As I was riding around town this weekend, I found myself thinking about how confusing the whole bike lane concept is to motorists. Most think that when a bike lane exists that we cyclists are limited to it…that we can’t use the main traffic lane. Of course, we cyclists know otherwise. Motorists can’t use the bike lane but we can use either “our” lane or “theirs.”
There are lots of reasons this is so. It’s mostly about safety. As all cyclists (and virtually no motorists) know, bicycle lanes are not always designed with cyclist safety in mind. Some incorporate hazards like door zones. Many are filled with debris. Sometimes we cyclists have no choice but to take the main traffic lane.
Like below, for example. In spite of things like NACTO standards, bike lanes are a mixed bag in practice. They’re squeezed in here or there by people who, frankly, should not be designing anything. This is common sense one-oh-one.

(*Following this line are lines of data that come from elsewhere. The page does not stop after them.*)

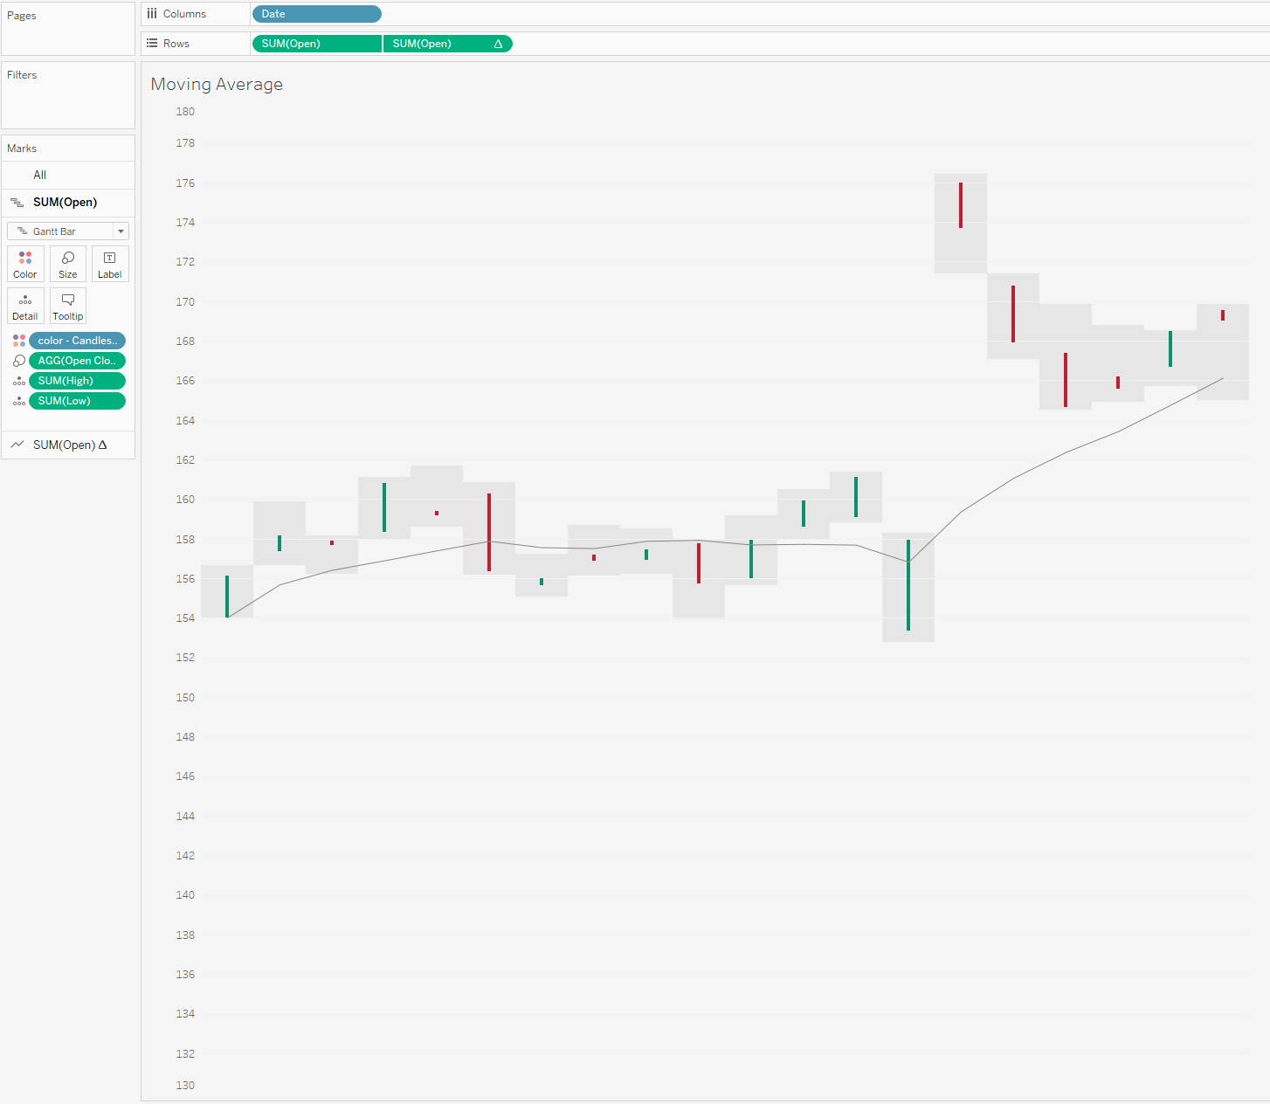
Task: Click the Moving Average chart title
Action: click(217, 85)
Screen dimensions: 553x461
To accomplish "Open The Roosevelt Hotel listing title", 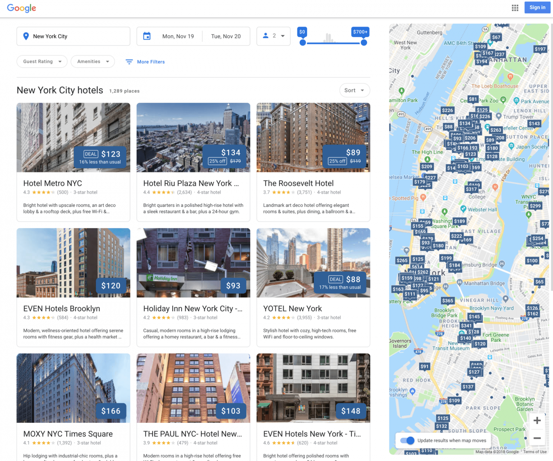I will tap(298, 183).

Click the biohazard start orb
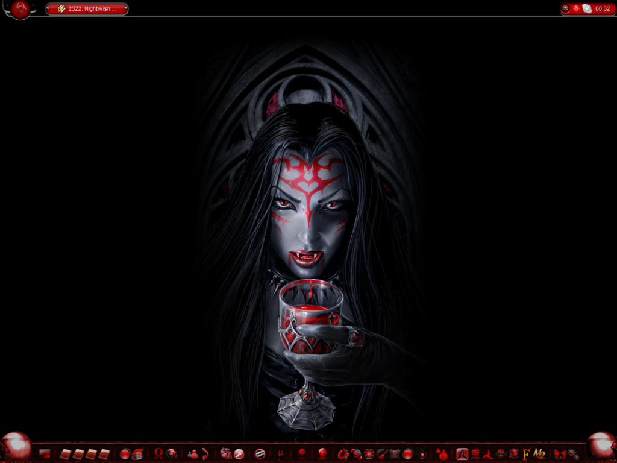pos(20,9)
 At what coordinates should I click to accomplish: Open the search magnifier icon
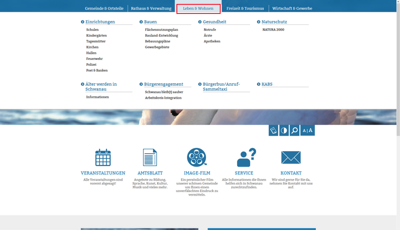point(295,130)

So as I rode I was thinking that we really have two choices. One, we could design and implement bike lanes that adhere to standards and keep cyclists safe or two, we could make it clearer to motorists that we have the right to take the lane when conditions warrant. This is a judgement call and it’s ours to make. When we make it, they have the obligation to yield to us. We’re seeing this in practice with new signs informing motorists that we have the right to take the lane, but signs are expensive and frankly I don’t think these are very good. The best road signs require few or no words. Cases in point…
I realize this might be unpopular, but I think these new signs are doomed to fail. They’re tedious and clunky and I just don’t think they’re necessarily even noticeable, let alone obvious, when somebody is blowing by at 60 mph. I think they make us feel good but, in reality, do little to make us actually safer.
What if there was a better way to communicate the same information to motorists? What if it was cheap and easy? I think there is and it starts with the line on the left side of the bike lane. If you put a dashed line just to the right of it, that would tell motorists that cyclists can cross into their lane but they can’t cross into the bike lane. They would intuitively understand something that most don’t understand now.
We already use this and similar methodology in other highway applications. We could implement it on bicycle lanes, too. Little additional education would be required since most road users are already familiar with these markings. If we wanted, we could supplement it with signs to assure that everyone is on the same page. It would keep cyclists safer. Thoughts?